The trouble with mining it is it disperses it. The tailings have to go somewhere, travelling dust. I get that what you're saying is tongue in cheek, but I personally feel that we (as humans) have gone as far down the fission path as is worth going for now.
Just like the way Americans adopted NTSC and had colour telly way before we adopted PAL, I think we're better off waiting for the superior tech. I agree nuclear power holds a lot of possibilities, but I lean towards fusion and I can't for the life of me figure out how burning the waste from a fission reactor would be a good idea.
I'll try to dig up the study I read, it was largely around the construction, transport and processing costs.
What I do know is that solar thermal power is way more efficient than anything that can be practically done on a large scale using current photovoltaic tech. It also offers much simpler short term (as in overnight) energy storage solutions.

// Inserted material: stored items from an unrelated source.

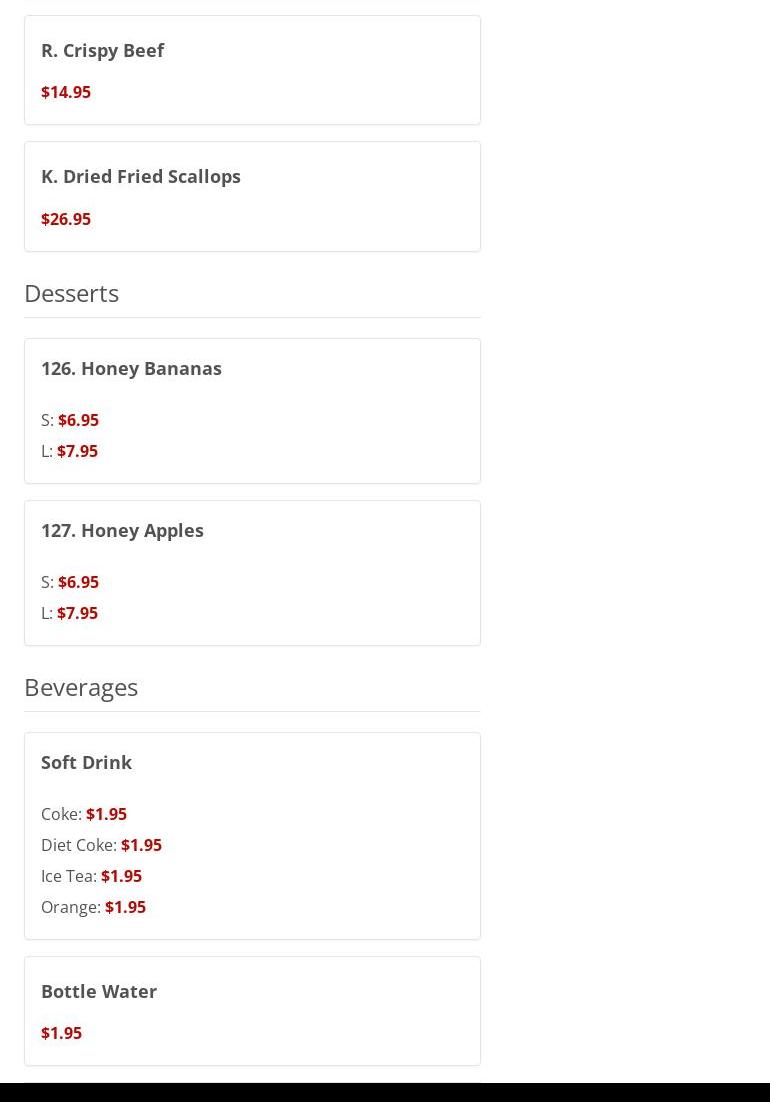Open the R. Crispy Beef item
The image size is (770, 1102).
pyautogui.click(x=102, y=50)
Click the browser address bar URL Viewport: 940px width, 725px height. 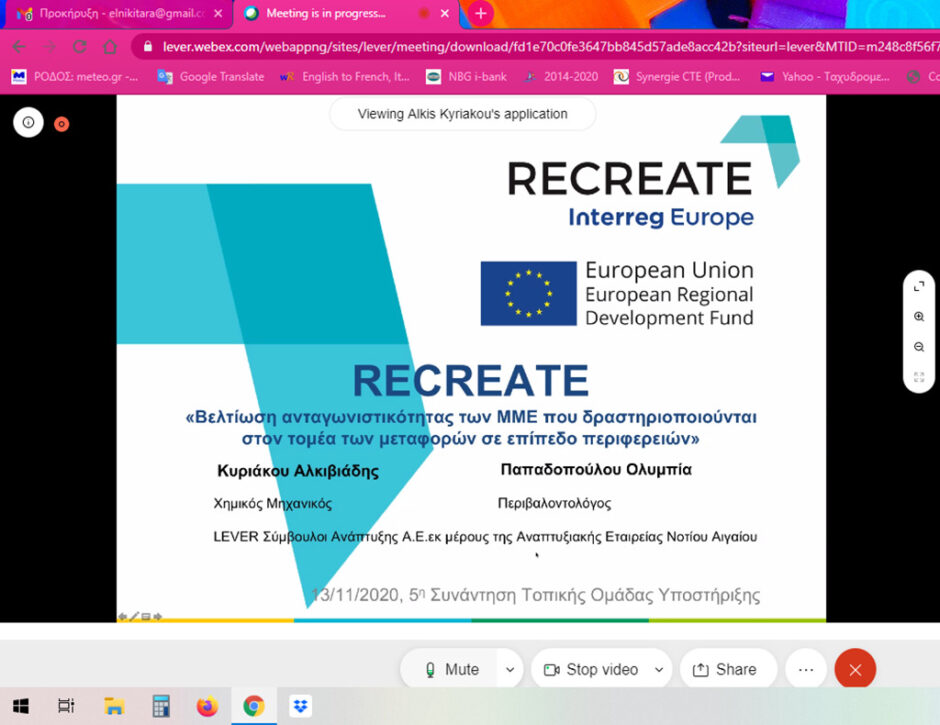(540, 47)
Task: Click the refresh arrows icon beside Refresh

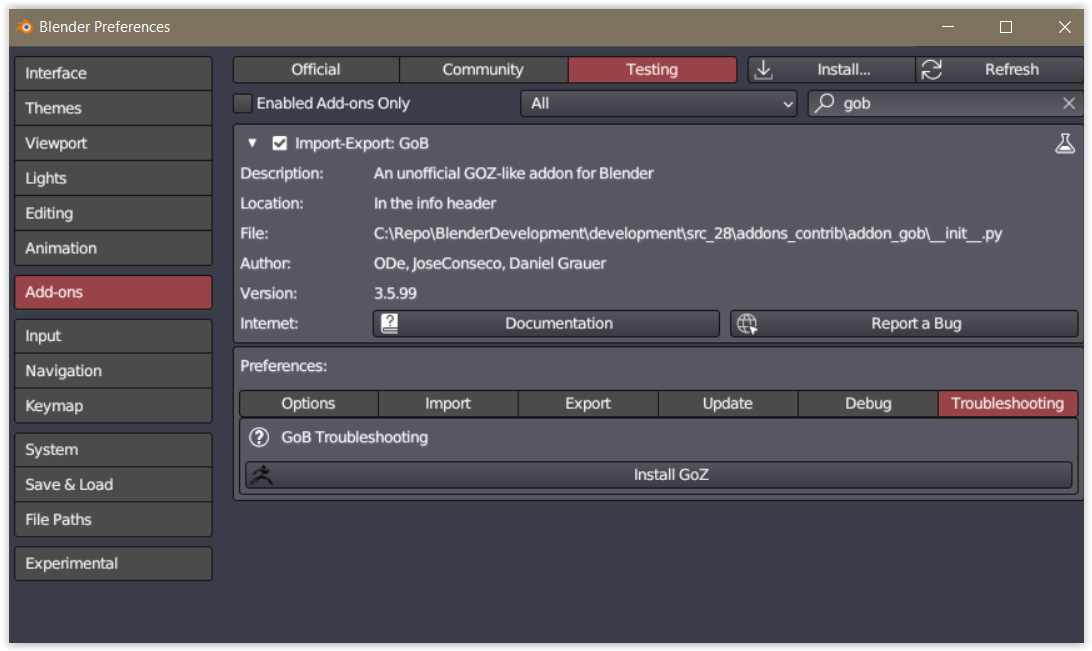Action: 932,69
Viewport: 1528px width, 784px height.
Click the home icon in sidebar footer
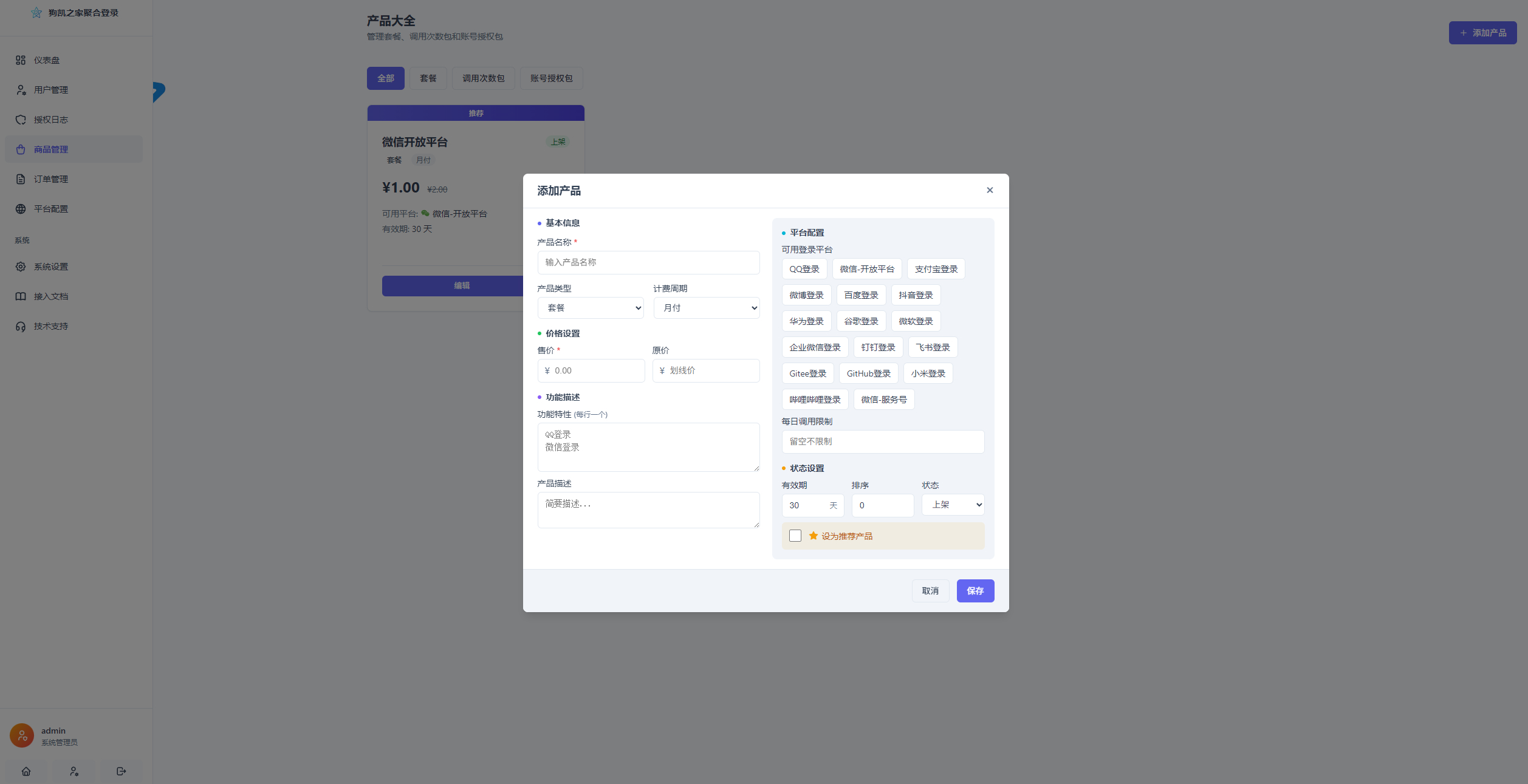click(26, 771)
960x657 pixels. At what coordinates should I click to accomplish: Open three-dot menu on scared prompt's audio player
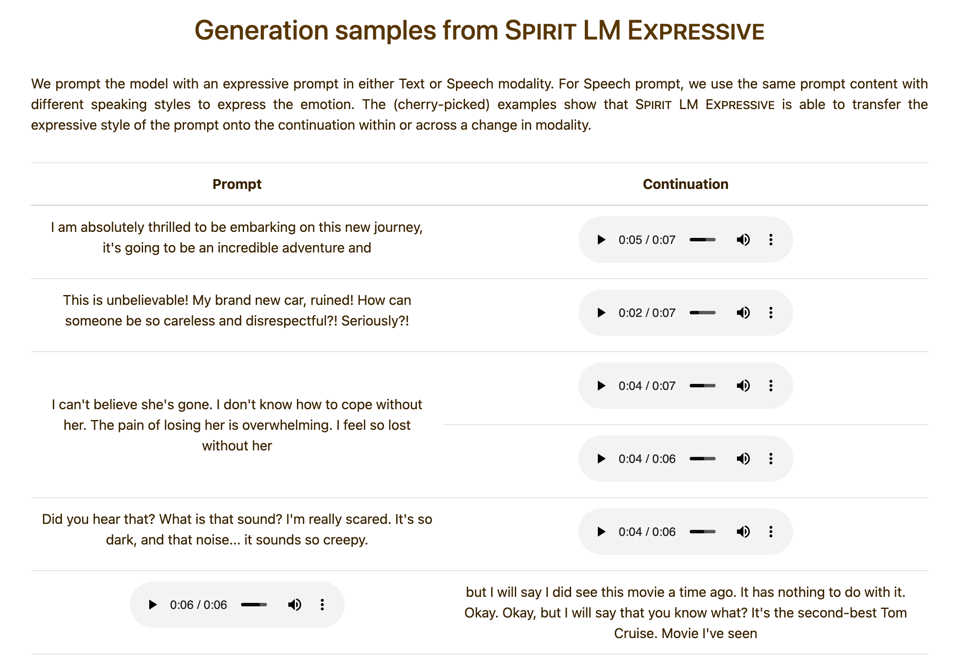click(771, 532)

We have so much land that has the sun beating down on it all year round that has been effected by salinity and over farming, why are we not putting that to use and stopping the brain drain of our solar experts moving to California and Europe? We also have the raw materials needed to build enough solar thermal that even running at 5% efficiency, we could power our own country for the next few centuries with no problem, and by then fusion may be more feasible.
Regarding Hastings, Kennet ripped all the rail infrastructure out of Post Melbourne then Bracks/Brumby went ahead with the dredging, so now larger ships carry more into a port where the only option to get freight to the South East is the Monash while the South East industry is growing and the traditional inner West is being converted to apartments and offices. Turning Western Port Highway into a Freeway, upgrading the Stony Point line and putting in a rail link from say Sommerville to Dandenong would definitely reduce traffic on the Monash. It would also make the coal exports from Victoria a lot simpler (and they will be happening for a while yet). Trouble is these things are guided by bureaucracy and self interest more than basic engineering.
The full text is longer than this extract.